Description of Wooderidge - Grave Goods, Grave Ills

1969/70. Peter Toms comes to Cambridge to study archaeology at Radnor College. The experience of his first year is like that of so many freshers - an eventful social life running in parallel with a demanding programme of study.

But developments in the wider world make their mark in Cambridge as well. The colonels' junta ruling Greece seeks to improve its image across Europe by PR campaigns, and this includes a "Greek Week" in Cambridge in February 1970. Student protests against the campaign reach boiling-point in the so-called "Garden House Riot". Among the students arrested and later put on trial is one of Toms' college friends.

At the end of the academic year, Michael Rubiner, Professor of Archaeology, arranges an excavation of the Iron Age hill-fort at Wooderidge, on Salisbury Plain. Deputy director of the dig is Dr Helmut Raabe, an archaeologist based at the University of Maiblingen in Germany.
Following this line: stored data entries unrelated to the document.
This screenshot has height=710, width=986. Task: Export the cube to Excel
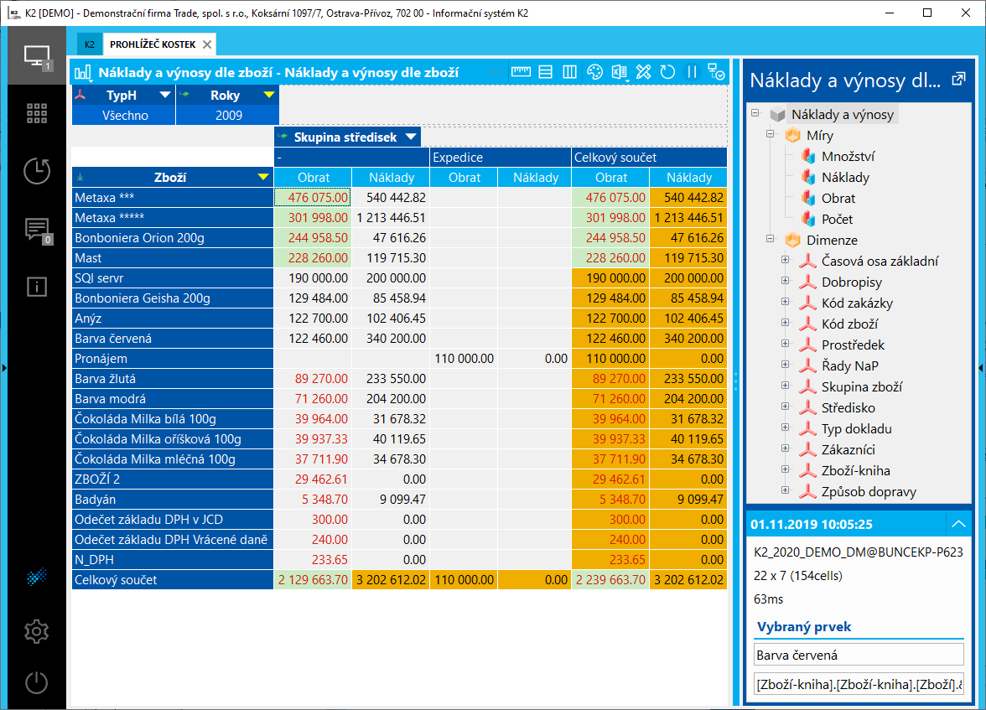point(619,72)
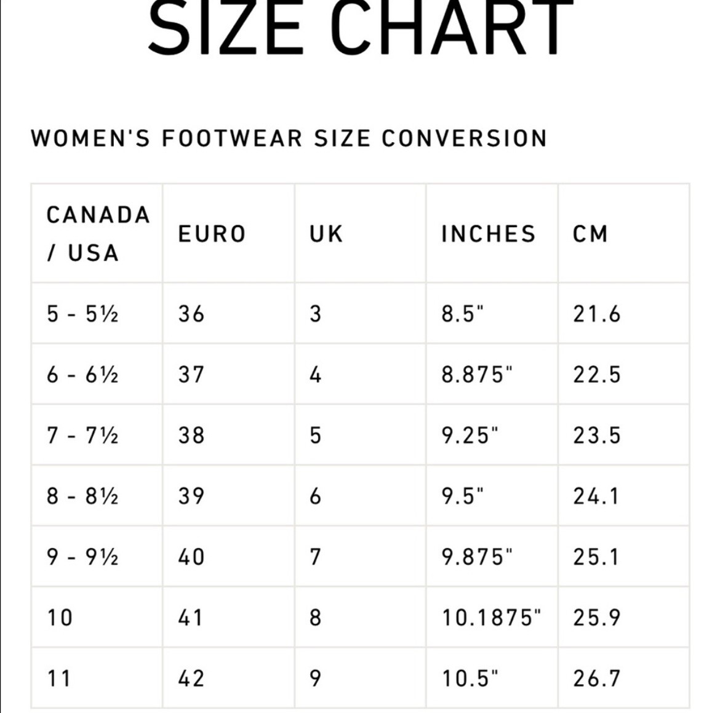Click the CANADA / USA column header
This screenshot has height=713, width=720.
pos(97,234)
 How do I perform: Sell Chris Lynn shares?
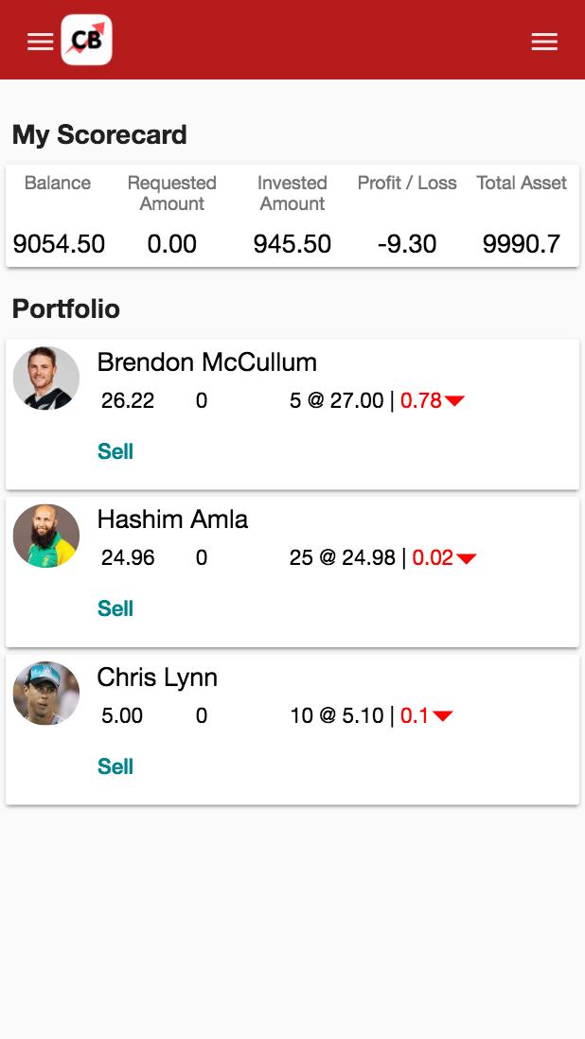coord(115,766)
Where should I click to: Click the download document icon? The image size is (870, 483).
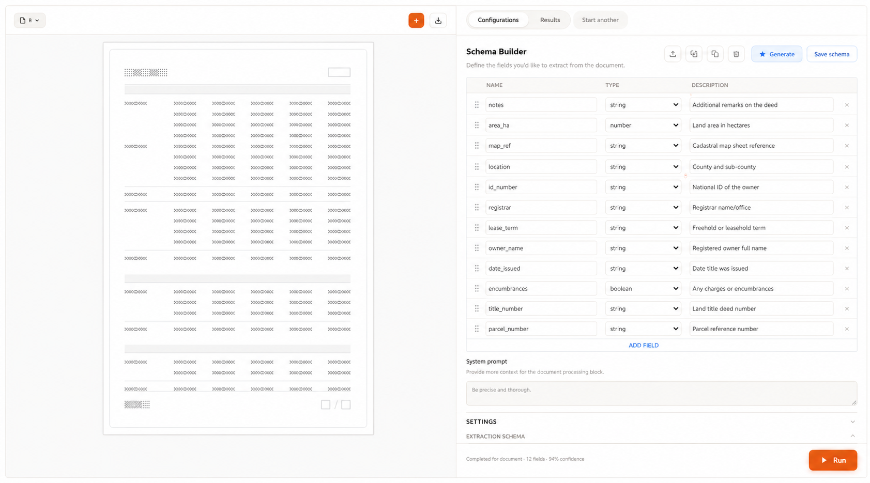click(438, 21)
Toms volunteers to take part, along with ten other students.

It is Raabe who guides the team's efforts towards unearthing evidence of the hill-fort's original purpose. Raabe has a hidden interest in the much more recent history of the site, and its secret use by the military at the end of the Second World War. His ultimate allegiance is to his paymasters in the East German Ministry for State Security.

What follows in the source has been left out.